Sarkozy, jogging da paura: sviene a Versailles

Lieve malore per il capo dello Stato francese, che ha passato la notte in ospedale. "Sta bene, forse colpa dello stress". Oggi verrà dimesso

Sarkozy, jogging da paura: sviene a Versailles

Parigi - Il presidente francese Nicolas Sarkozy, 54 anni, è stato ricoverato d'urgenza ieri all'ospedale militare parigino Val de Grace per una serie d'accertamenti clinici dopo essere svenuto nel corso della sua abituale sessione mattutina di jogging. Il capo dello Stato si è accasciato al suolo intorno alle 13 ed è stato immediatamente assistito dal proprio medico personale, che ha disposto il trasferimento in ospedale, effettuato in elicottero da Versailles al centro di Parigi. Come sua abitudine, Sarkozy (che non ha mai perso completamente i sensi) stava trascorrendo il weekend nella residenza di campagna «La Lanterne», situata a fianco della storica reggia di Versailles, nella regione parigina, e prediletta da Carla Bruni. «La Lanterne» era un tempo la dimora secondaria dei primi ministri francesi, ma Sarkozy l'ha «sottratta» ormai da un paio d'anni al capo del governo François Fillon, che ha dovuto fare buon viso a cattiva sorte. Lì la coppia presidenziale organizza i ricevimenti e le feste con amici e parenti.

Il comunicato stampa diramato ieri pomeriggio dall'Eliseo parla di un «malessere vagale» del presidente e fa di tutto per tranquillizzare l'opinione pubblica a proposito del suo stato di salute. In serata le fonti ufficiose hanno precisato che Sarkozy sta bene e che farà il possibile per mantenere inalterato il calendario dei suoi impegni politici a partire dalla giornata di domani, martedì, quando dovrebbe compiere un viaggio in Normandia.

La spiegazione più plausibile dello svenimento di ieri viene cercata dai media francesi in un affaticamento generale di Sarkozy a seguito della raffica dei suoi recenti impegni politici. Impegni talvolta gradevoli, come la partecipazione la scorsa settimana alla cerimonia di premiazione del vincitore di una tappa alpina del Tour de France, ma forse un po' troppo intensi nel corso della primavera e dell'estate. Ieri il Tour si è concluso a Parigi e Sarkozy era in ospedale invece che al traguardo della corsa ciclistica più celebre di Francia.

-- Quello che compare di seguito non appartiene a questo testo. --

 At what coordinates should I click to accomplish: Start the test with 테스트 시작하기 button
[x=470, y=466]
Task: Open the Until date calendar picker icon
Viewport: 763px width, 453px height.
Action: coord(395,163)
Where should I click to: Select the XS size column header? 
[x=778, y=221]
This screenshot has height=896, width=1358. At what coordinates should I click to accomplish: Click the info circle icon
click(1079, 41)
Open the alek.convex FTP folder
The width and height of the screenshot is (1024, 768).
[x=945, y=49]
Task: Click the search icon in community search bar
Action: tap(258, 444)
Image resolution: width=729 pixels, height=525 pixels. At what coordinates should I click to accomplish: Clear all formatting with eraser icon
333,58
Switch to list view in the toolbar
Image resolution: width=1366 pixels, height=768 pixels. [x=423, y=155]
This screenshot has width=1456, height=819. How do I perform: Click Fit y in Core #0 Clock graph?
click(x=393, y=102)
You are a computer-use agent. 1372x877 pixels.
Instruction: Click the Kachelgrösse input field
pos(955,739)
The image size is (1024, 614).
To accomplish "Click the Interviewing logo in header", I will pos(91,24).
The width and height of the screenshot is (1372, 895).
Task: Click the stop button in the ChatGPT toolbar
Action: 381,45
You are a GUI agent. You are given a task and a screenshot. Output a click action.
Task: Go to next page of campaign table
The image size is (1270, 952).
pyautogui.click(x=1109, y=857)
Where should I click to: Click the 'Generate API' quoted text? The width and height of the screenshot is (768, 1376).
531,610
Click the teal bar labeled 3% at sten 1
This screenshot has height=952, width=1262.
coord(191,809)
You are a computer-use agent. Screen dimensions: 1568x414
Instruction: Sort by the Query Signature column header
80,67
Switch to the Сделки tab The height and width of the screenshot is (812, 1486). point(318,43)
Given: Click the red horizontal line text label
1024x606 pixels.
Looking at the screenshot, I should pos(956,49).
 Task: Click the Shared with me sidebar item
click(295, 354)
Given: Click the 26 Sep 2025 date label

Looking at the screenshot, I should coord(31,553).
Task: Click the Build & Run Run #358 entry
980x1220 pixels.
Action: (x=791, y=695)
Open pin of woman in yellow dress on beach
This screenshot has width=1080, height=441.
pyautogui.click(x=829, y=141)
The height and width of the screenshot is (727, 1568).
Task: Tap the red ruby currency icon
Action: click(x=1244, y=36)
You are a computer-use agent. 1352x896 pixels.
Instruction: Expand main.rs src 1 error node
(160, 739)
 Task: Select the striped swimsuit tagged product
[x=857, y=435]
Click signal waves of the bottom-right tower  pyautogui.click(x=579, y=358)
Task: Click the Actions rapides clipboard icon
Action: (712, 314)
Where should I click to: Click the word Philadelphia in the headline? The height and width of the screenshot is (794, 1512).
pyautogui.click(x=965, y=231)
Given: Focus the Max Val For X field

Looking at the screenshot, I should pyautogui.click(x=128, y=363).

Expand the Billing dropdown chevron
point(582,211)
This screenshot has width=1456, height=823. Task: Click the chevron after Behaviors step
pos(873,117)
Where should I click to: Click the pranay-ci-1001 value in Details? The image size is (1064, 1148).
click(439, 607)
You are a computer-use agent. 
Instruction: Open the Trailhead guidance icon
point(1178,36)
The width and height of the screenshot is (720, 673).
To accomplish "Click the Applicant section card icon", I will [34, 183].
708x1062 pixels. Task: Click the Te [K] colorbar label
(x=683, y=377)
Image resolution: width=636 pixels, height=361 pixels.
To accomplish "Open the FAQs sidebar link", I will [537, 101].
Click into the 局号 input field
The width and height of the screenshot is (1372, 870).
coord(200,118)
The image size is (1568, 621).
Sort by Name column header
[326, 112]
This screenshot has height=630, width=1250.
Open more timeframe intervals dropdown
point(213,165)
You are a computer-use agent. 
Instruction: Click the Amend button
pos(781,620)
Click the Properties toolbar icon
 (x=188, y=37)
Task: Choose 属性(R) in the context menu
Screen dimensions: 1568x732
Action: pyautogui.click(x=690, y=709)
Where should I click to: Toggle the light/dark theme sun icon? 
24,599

La fretta dell'Eliseo nel diramare il primo comunicato stampa di ieri pomeriggio si spiega col desiderio di evitare il ripetersi delle polemiche dell'ottobre 2007, quando Sarkozy venne ricoverato sempre allo stesso ospedale militare parigino, frequentato da gran parte dei politici francesi, per un leggero intervento chirurgico. In quell'occasione le informazioni vennero diramate dall'Eliseo a cose fatte, circostanza che provocò l'irritazione dei media. La stampa francese è particolarmente sensibile alla salute dei presidenti fin da quando, all'inizio degli anni Settanta, Georges Pompidou fece credere di essere in forma, mentre stava per morire. In seguito è toccato a François Mitterrand nascondere per anni e anni il suo cancro dietro comunicati ufficiali che parlavano del suo «eccellente» stato di salute. Ecco le informazioni sul ricovero dei presidenti trasformarsi immediatamente in una questione politica.

Carla Bruni si è recata ieri pomeriggio all'ospedale militare parigino in cui è ricoverato il marito e si è trattenuta al suo fianco. Altri esponenti politici francesi sono accorsi al Val de Grace per chiedere notizie di Sarkozy e, come ha fatto Patrick Balkany, amico del presidente, hanno poi attribuito l'incidente all'affaticamento e al caldo degli ultimi tempi. Dal canto suo il settimanale Paris Match pubblica alcune foto di Sarkozy e di Carla Bruni. In particolare in una di esse il capo dello Stato appare particolarmente stanco. Il segretario generale dell'Eliseo Claude Guéant trae le sue conclusioni lasciando intendere che Sarkozy sta sostanzialmente bene.

La grinta e il dinamismo di Sarkozy hanno fatto finora parte integrante della sua immagine politica, al punto che i connazionali, o almeno una parte di essi, si erano abituati a considerarlo come una sorta di «uomo eccezionale». Adesso i francesi si accorgono che anche il più giovane tra i loro presidenti degli ultimi decenni è un uomo come gli altri. Forse l'immagine di «extraterrestre» di Sarkozy ne subirà un danno, ma non è detto che ai francesi l'idea di essere guidati da un essere «normale» non finisca un giorno col piacere.